● Trecho do documento:
● ● ● ● ●
A imagem de alguém conversando com suas próprias caretas é cômica, mas a batalha aqui não é mera metáfora: há momentos em que sofremos como num suplício em que quatro cavalos puxam nossos membros um para cada lado. Alguns desejos retornam como demônios que precisamos exorcizar, porque já conhecemos o caminho pelo qual eles nos querem levar – é um desfiladeiro de servidão, repleto de tristezas, que nos enrolam em uma espiral descendente. O mais difícil de compreender é que eles não deixam de ser desejos por causa disso: somos perfeitamente capazes de desejar coisas que nos fazem mal. Às vezes eles se manifestam como simples palavras, outras vezes como frases que não conseguimos esquecer, outras ainda como imagens de nós mesmos, que nos vêm assombrar – e dói como uma faca no peito.
● ● ● ● ●
Entradas do conjunto de dados:

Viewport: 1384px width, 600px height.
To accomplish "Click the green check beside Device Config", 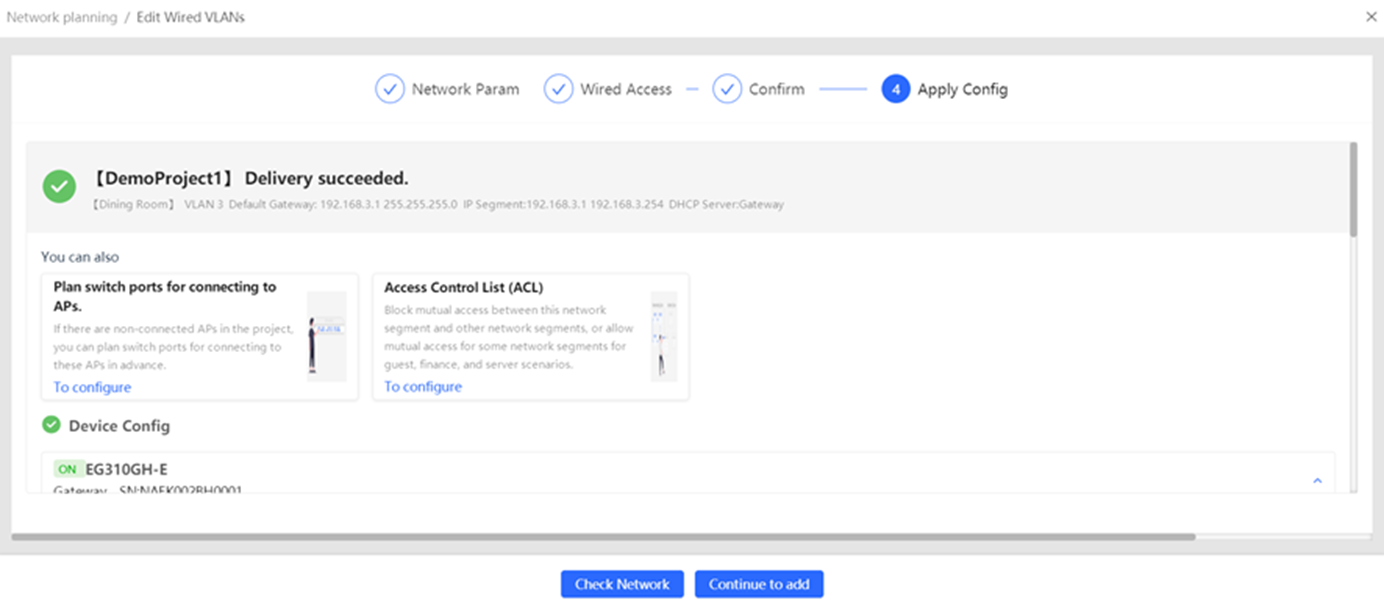I will [x=51, y=425].
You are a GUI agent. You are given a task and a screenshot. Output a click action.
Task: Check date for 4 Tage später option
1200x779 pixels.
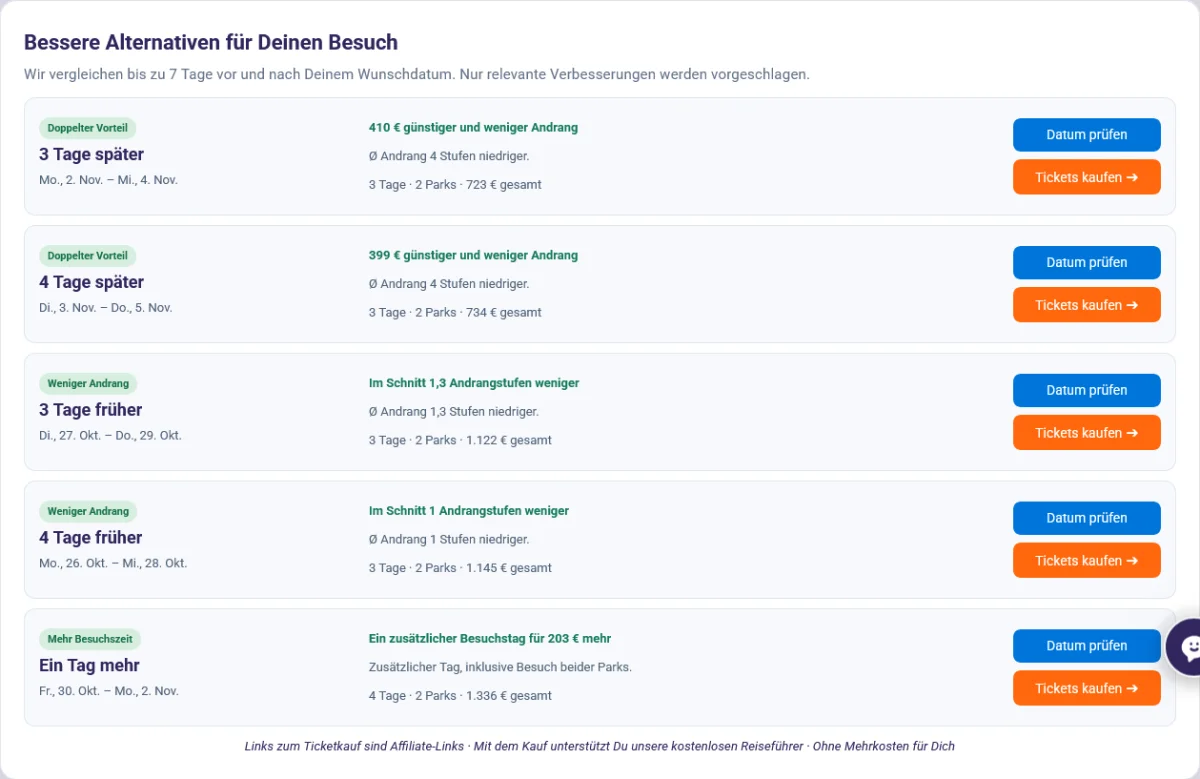1087,263
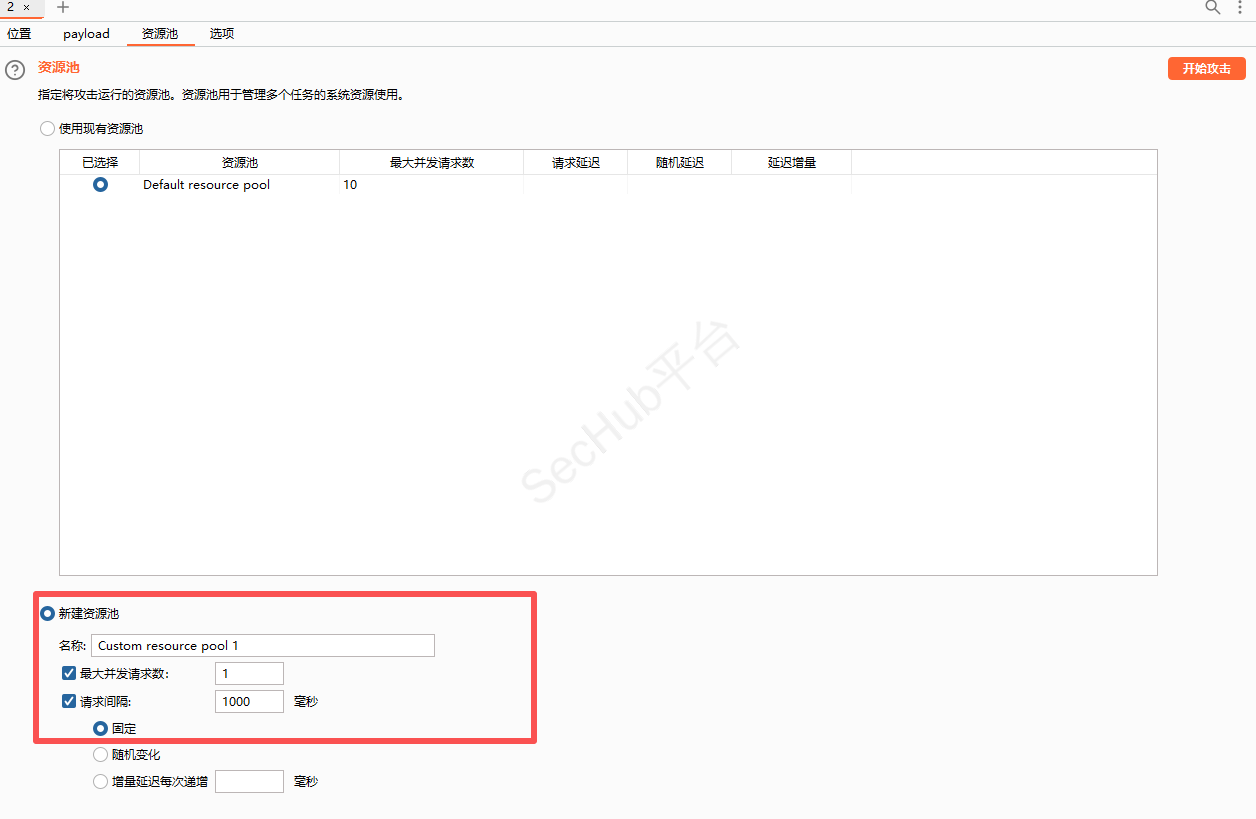This screenshot has height=819, width=1256.
Task: Close attack tab 2 with the x
Action: [27, 8]
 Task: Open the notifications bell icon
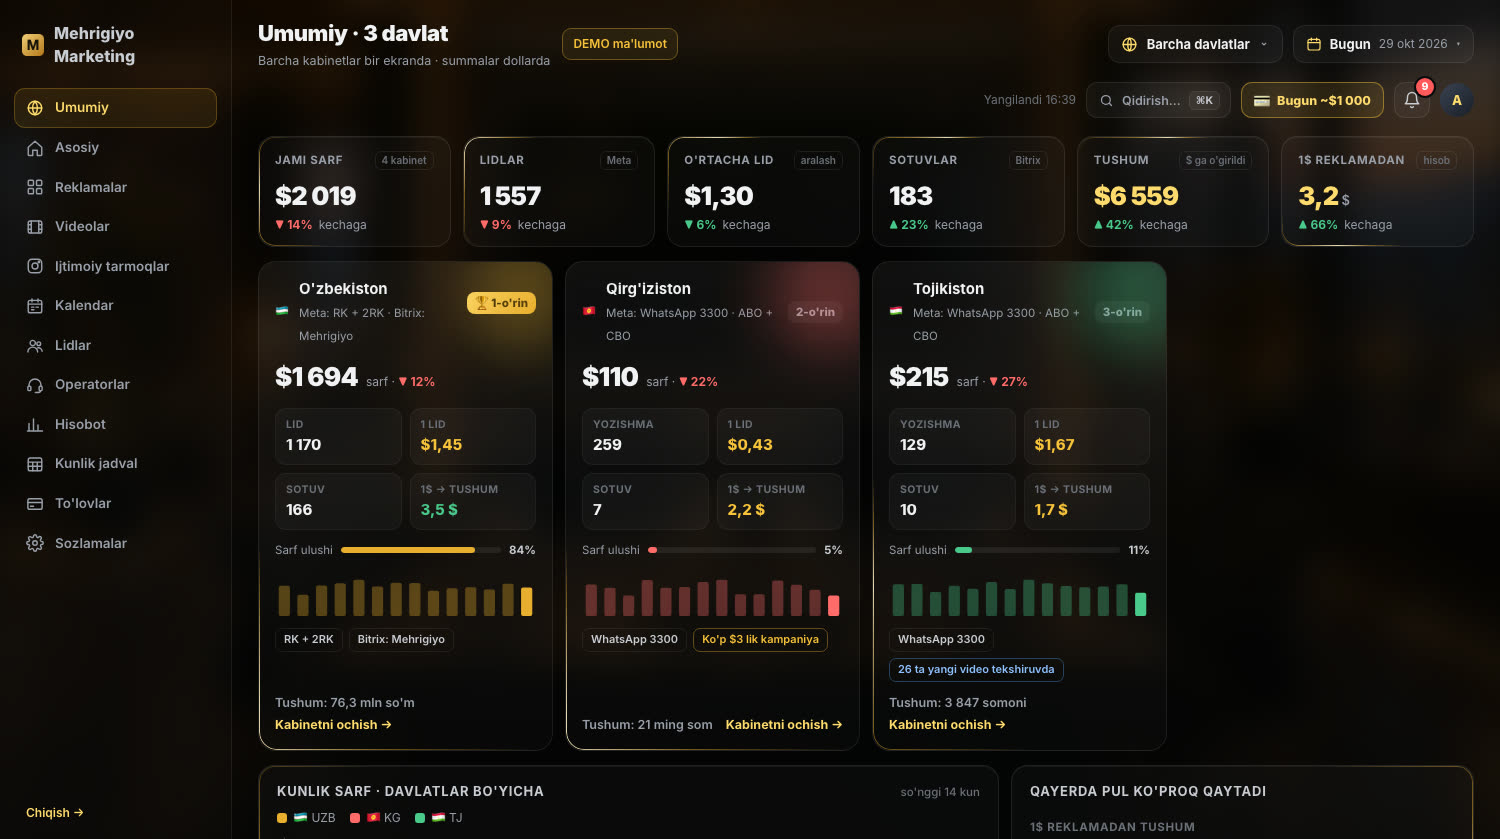pyautogui.click(x=1411, y=100)
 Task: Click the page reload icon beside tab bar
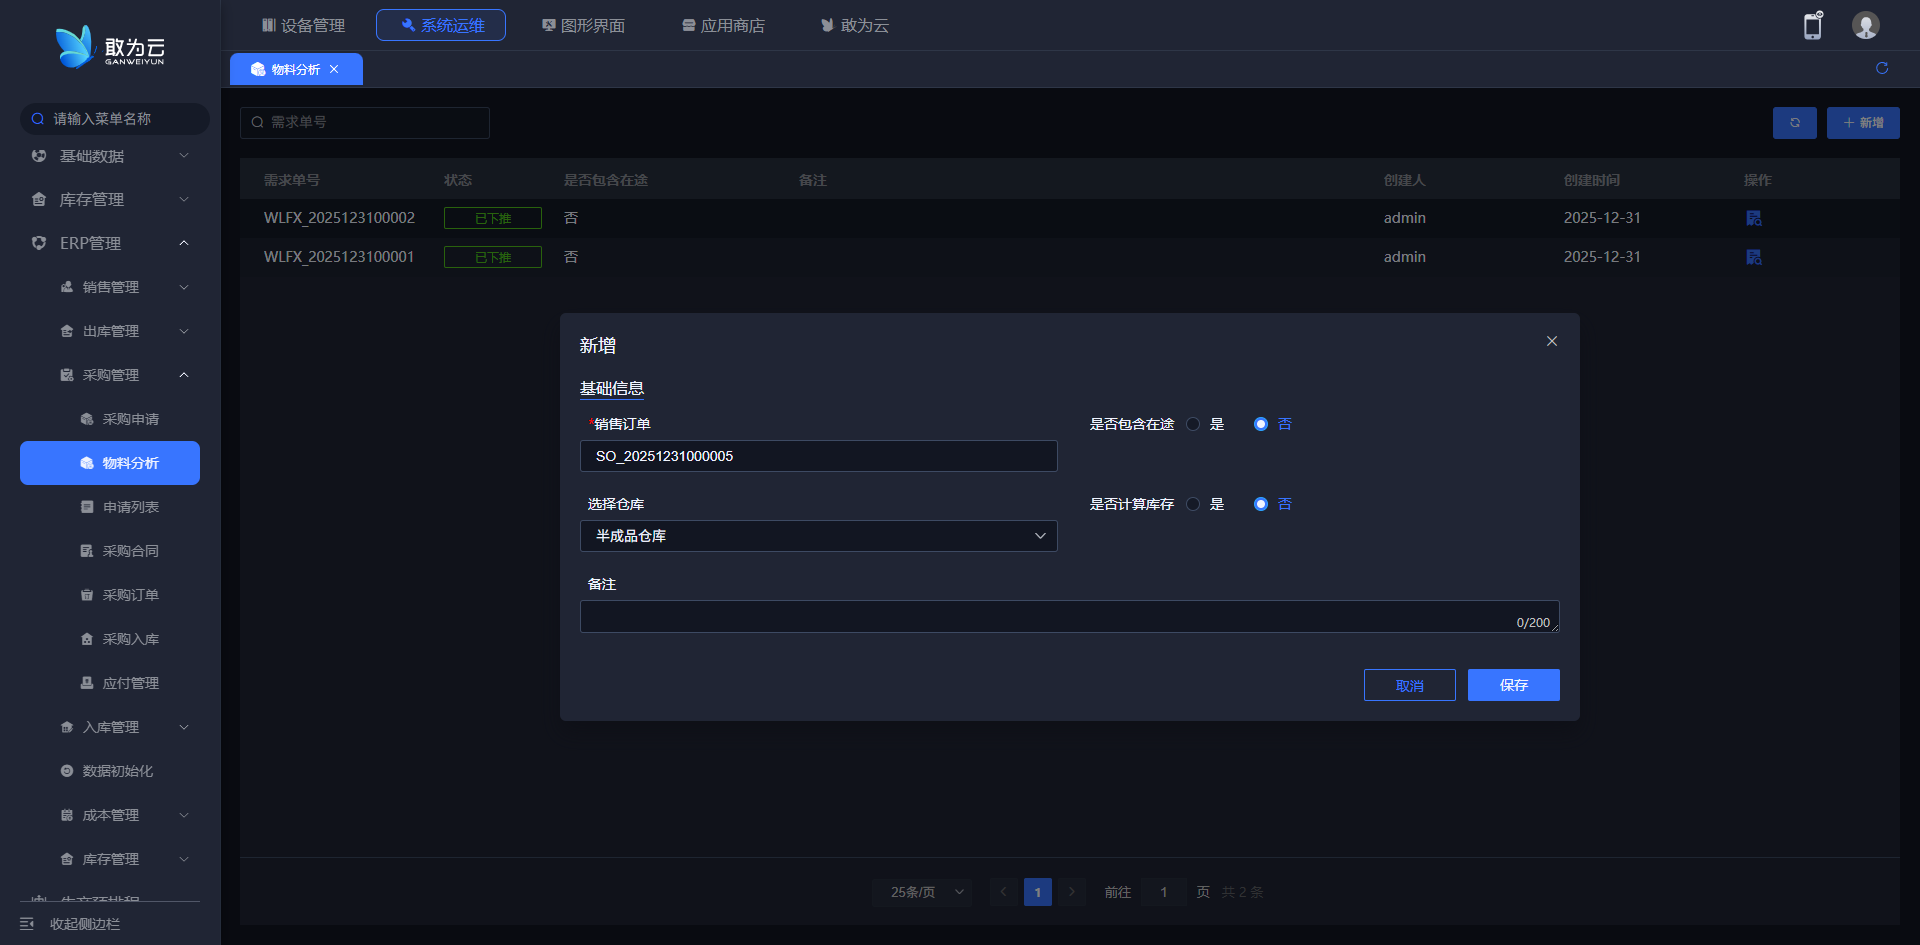(1882, 68)
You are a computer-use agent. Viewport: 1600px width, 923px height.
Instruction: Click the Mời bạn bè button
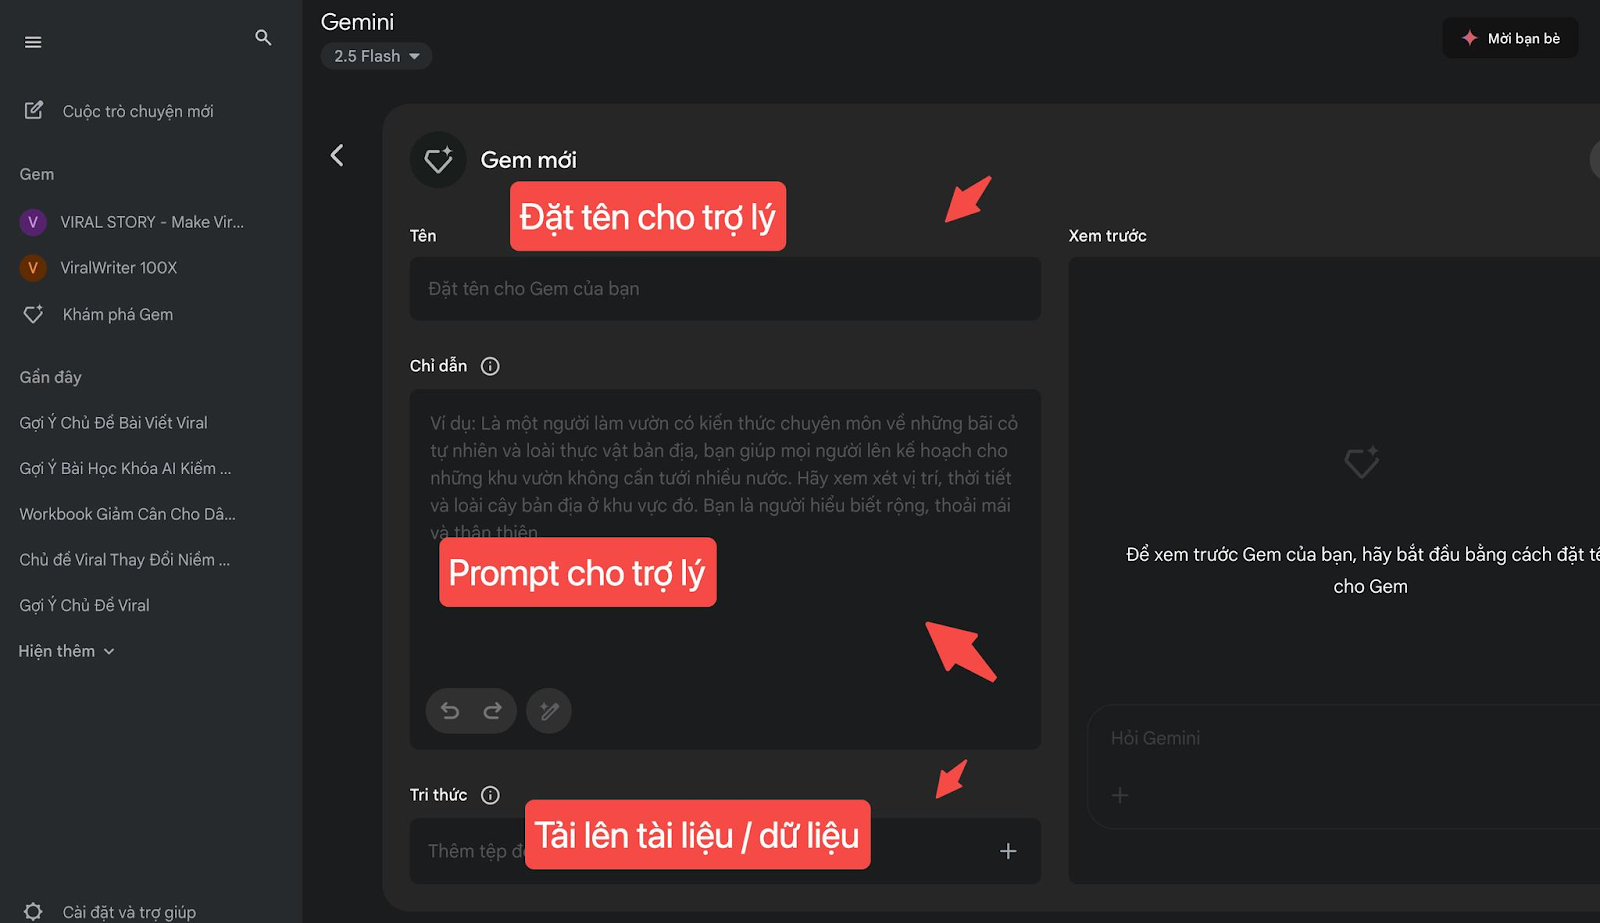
● ● ● ● ●
● Aplique a leitura:
1. Transcreva do trecho sobre desejos tudo o que vai desde "A imagem de" até "faca no peito.".
2. Responda com base no trecho sobre desejos:
(a) Quantos cavalos puxam nossos membros no suplício descrito?
(b) Como é descrito o caminho pelo qual certos desejos nos querem levar?
(c) Com o que se compara a dor causada pelas imagens de nós mesmos que nos assombram?
3. Por favor, prossiga com o trecho sobre desejos a partir da última frase apresentada.

● Respostas por item:
1.
A imagem de alguém conversando com suas próprias caretas é cômica, mas a batalha aqui não é mera metáfora: há momentos em que sofremos como num suplício em que quatro cavalos puxam nossos membros um para cada lado. Alguns desejos retornam como demônios que precisamos exorcizar, porque já conhecemos o caminho pelo qual eles nos querem levar – é um desfiladeiro de servidão, repleto de tristezas, que nos enrolam em uma espiral descendente. O mais difícil de compreender é que eles não deixam de ser desejos por causa disso: somos perfeitamente capazes de desejar coisas que nos fazem mal. Às vezes eles se manifestam como simples palavras, outras vezes como frases que não conseguimos esquecer, outras ainda como imagens de nós mesmos, que nos vêm assombrar – e dói como uma faca no peito.

2.
(a) Quatro.
(b) Como um desfiladeiro de servidão, repleto de tristezas, que nos enrolam em uma espiral descendente.
(c) Com uma faca no peito.

3.
Esse é o motivo pelo qual nosso vocabulário é uma farmacopeia, isto é, uma aptidão para transformar palavras, frases, imagens em veneno de um lado, remédio do outro2. Um fármaco é isso, ao mesmo tempo saúde e doença, vida e morte, a depender da dose. A questão é que, no âmbito da linguagem e do desejo, a dosagem não se regula em miligramas: é a maneira como as ideias se posicionam em uma rede complexa de significados que as leva para um lado ou para o outro3. Ou seja, a linguagem contém movimentos que podem tornar tudo tóxico, mas também prepara seus bálsamos. Daí a importância de encontrar bons significados para tudo o que se repete nessa dinâmica própria que chamamos de desejo.
Talvez nunca lhes tenha ocorrido que o jeito de dizer muda o sentir e o fazer. Nós precisamos de todos os recursos da linguagem para lidar com o que o mundo faz a gente desejar. A leitura, a escrita, mas também a conversa. Que diferença faz ter alguém acolhedor com quem conversar! A conversa é, por excelência, uma forma de multiplicar os significados possíveis. É nesse meio do caminho, com os cotovelos apoiados sobre a mesa, olhando no fundo dos olhos de alguém, que aparecem as vontades que nós não sabemos como afirmar, e também as ideias que nós queremos fazer sumir. Uma boa conversa arma uma rede na qual todas essas coisas deslizam suavemente, caindo em pé em vez de quebrarem-se estridentemente como cristais.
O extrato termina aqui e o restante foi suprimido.